I have an unusual kind of temper. Little things will send me into a cursing, maniacal rage, while things that should make me blood-boilingly angry make me quiet and patient and determined.
Last night, the meal I was cooking dripped oil onto the bottom of the oven and filled the house up with smoke, and I wasn’t mildly annoyed about having to open the windows and fan it out, I was livid. How dare the pan drip oil? How dare that oil burn and smoke? How dare such things impede my dinner?
(I had to stop and clean the oven midway through cooking and, somehow, the meal came out better than if I had simply cooked it normally. Still angry about it, though.)

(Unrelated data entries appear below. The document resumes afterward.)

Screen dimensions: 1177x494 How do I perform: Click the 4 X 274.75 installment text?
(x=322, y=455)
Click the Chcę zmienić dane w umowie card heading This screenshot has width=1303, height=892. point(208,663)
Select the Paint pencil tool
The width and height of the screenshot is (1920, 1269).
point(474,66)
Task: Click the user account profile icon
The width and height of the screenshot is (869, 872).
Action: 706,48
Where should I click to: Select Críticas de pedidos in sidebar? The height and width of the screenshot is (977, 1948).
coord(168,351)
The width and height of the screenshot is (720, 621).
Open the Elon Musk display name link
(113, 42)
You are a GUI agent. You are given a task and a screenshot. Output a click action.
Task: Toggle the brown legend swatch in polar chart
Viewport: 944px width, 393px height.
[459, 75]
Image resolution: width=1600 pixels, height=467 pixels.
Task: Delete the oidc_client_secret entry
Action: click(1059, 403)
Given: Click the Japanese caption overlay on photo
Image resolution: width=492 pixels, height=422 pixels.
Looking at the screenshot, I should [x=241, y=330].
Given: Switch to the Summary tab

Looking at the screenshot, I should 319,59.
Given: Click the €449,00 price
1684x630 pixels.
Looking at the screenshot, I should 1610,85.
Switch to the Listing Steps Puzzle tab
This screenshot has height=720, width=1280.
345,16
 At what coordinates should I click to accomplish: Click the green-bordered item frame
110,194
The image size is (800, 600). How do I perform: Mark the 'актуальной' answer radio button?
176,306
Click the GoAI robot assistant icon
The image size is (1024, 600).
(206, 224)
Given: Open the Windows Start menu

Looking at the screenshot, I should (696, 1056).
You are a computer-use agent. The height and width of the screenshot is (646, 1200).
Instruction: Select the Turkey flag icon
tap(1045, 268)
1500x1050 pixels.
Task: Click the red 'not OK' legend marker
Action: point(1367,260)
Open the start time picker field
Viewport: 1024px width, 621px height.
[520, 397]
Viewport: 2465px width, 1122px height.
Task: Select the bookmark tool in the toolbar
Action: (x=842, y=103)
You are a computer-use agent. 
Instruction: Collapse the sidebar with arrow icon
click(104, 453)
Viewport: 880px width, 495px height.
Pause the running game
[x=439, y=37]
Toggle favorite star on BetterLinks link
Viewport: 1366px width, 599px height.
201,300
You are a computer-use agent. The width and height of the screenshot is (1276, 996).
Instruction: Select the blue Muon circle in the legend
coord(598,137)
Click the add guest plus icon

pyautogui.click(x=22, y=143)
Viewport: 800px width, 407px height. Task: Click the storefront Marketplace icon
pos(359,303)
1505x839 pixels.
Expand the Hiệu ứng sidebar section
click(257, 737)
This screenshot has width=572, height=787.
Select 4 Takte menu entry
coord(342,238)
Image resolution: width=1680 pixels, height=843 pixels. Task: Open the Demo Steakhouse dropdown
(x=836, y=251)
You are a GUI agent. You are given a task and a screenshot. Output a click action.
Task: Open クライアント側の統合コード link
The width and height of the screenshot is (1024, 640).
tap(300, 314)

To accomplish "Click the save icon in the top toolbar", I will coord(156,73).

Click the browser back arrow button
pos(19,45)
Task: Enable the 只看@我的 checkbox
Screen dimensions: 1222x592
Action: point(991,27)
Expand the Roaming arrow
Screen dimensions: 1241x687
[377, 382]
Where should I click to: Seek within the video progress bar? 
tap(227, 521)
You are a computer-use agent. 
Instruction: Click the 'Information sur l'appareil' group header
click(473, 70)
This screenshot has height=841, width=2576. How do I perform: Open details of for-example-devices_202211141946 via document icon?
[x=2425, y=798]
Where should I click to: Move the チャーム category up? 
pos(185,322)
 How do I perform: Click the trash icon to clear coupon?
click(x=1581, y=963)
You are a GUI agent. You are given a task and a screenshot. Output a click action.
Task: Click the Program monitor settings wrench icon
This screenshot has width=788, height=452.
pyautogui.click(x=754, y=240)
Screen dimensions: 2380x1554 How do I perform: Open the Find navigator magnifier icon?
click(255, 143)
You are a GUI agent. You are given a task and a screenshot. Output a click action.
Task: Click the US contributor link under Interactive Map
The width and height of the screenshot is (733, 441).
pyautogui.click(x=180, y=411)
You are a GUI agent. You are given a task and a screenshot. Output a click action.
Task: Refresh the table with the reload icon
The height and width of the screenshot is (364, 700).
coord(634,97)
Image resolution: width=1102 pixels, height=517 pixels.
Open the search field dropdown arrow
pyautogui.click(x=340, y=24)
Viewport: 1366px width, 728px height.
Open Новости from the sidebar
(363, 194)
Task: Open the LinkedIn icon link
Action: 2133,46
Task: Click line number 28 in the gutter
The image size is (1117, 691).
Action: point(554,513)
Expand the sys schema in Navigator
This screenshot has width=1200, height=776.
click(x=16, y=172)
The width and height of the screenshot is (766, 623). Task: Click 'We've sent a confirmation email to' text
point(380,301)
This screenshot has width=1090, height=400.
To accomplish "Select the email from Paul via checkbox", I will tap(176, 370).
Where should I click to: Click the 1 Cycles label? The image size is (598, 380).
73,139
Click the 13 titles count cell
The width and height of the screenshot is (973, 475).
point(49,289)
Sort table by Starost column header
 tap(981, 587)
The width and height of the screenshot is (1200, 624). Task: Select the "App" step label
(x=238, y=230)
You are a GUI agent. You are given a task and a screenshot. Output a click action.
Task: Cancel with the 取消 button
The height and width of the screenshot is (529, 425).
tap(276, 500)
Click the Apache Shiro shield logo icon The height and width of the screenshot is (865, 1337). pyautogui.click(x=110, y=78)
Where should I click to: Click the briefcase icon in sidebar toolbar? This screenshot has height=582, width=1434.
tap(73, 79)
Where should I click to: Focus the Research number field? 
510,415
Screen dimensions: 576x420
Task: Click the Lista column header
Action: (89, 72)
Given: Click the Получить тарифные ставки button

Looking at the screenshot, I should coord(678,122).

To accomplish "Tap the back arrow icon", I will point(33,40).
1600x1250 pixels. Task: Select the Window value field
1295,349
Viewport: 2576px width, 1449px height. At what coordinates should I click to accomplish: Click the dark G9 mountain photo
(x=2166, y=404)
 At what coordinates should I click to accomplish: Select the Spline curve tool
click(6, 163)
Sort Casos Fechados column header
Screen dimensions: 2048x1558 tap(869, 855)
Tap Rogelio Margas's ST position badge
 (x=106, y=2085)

People who don’t know me well tend to think that I’m quiet and nice and never swear. In fact, I’m chatty, I enjoy swearing enough to blister your ears, and I’m at least ninety percent powered by rage. I’m a volatile mixture in a misleading package, and my god do I have emotions to spare.
So, here’s a drabble.
STORM IN A CUP
(Idiom: Cicero used a similar phrase in Latin—in De Legibus, he wrote, “Excitabat enim fluctus in simpulo ut dicitur Gratidius,” or: “For Gratidius raised a tempest in a ladle, as the saying is.”)
Worry, anger, or other strong emotions about an unimportant matter.
Eleanor glared into her teacup. Lightning crackled at its lip, storm clouds condensing from steam wisps. The longer she glared, the more the storm grew—soon, rain pelted down from the clouds’ heavy bellies, sending the surface into a mess of ripples that swelled into inch-high waves.
She swirled a finger and the air began to spin, pulling itself into a tight brown teaspout. A tiny boom of thunder set the cup to rattling on its saucer.
Isadora threw herself down into the chair opposite Eleanor’s. “Is something wrong?”
Eleanor looked languidly up at her. “We’re out of milk.”